There are two BDCs with $68.7mn in exposure at cost, which had already been discounted (15%) at March 31, 2020. Both the BDCs are part of the Owl Rock construct: publicly traded Owl Rock Capital (ORCC) and non-traded Owl Rock Capital II. 85% of the debt – all second lien by the way – is held by the former. The income lost amounts to ($5.4mn). We can only imagine that the value will drop even further when IIQ results are released. A doubling or tripling of the unrealized loss is possible. Given that the company is highly leveraged (7.6x EBITDA at year end and God only knows what now) a complete write-off for the Owl Rock lenders is not impossible given the junior nature of the debt held.
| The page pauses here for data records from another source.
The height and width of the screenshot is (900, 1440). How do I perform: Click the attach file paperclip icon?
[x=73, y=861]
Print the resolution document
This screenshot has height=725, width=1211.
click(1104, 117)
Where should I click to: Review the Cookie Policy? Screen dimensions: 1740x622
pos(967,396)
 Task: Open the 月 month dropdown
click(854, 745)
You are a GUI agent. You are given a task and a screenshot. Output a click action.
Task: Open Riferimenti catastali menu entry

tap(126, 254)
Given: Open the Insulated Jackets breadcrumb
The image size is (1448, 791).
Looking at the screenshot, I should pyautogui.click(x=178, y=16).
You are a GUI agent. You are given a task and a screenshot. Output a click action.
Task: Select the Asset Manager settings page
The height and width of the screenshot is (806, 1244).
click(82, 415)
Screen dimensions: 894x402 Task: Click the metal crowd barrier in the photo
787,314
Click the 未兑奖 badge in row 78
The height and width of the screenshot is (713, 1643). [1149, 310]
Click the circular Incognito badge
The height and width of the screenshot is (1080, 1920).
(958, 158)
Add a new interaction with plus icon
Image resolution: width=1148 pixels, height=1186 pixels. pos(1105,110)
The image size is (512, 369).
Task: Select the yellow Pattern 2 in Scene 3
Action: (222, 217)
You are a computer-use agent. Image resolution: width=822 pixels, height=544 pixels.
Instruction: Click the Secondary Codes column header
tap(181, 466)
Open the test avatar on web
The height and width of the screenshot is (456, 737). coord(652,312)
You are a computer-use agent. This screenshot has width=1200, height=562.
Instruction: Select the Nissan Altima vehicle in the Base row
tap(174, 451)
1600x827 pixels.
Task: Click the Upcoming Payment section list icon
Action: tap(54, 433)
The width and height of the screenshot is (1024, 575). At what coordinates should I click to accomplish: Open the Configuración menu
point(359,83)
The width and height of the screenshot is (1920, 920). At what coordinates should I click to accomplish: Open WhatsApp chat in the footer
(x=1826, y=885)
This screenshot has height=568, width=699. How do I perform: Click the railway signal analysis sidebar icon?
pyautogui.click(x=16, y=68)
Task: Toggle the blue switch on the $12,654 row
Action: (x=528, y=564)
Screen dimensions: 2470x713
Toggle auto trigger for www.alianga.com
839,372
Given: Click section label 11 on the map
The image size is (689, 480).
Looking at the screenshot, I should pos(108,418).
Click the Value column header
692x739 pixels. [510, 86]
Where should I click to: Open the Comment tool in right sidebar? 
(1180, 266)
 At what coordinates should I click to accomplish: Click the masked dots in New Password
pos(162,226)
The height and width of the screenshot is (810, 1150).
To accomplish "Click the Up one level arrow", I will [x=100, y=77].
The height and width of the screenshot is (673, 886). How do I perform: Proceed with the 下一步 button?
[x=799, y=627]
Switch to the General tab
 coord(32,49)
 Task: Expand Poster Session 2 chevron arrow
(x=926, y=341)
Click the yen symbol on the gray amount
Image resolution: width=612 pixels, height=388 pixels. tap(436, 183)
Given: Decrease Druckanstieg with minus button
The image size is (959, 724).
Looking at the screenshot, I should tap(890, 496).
However, we’re getting ahead of ourselves and will revert when we receive an update from the ratings groups and/or the BDC lenders.
The BDC Credit Reporter initially downgraded the company from CCR 2 to CCR 4, based on Moody’s rating the second lien deep in its “speculative” grade. With this latest news, CIBT Global has been reduced to CCR 5. This could prove an expensive mistake for ORCC, with $58.3mn invested at cost, equal to 1% of the huge BDC’s net assets.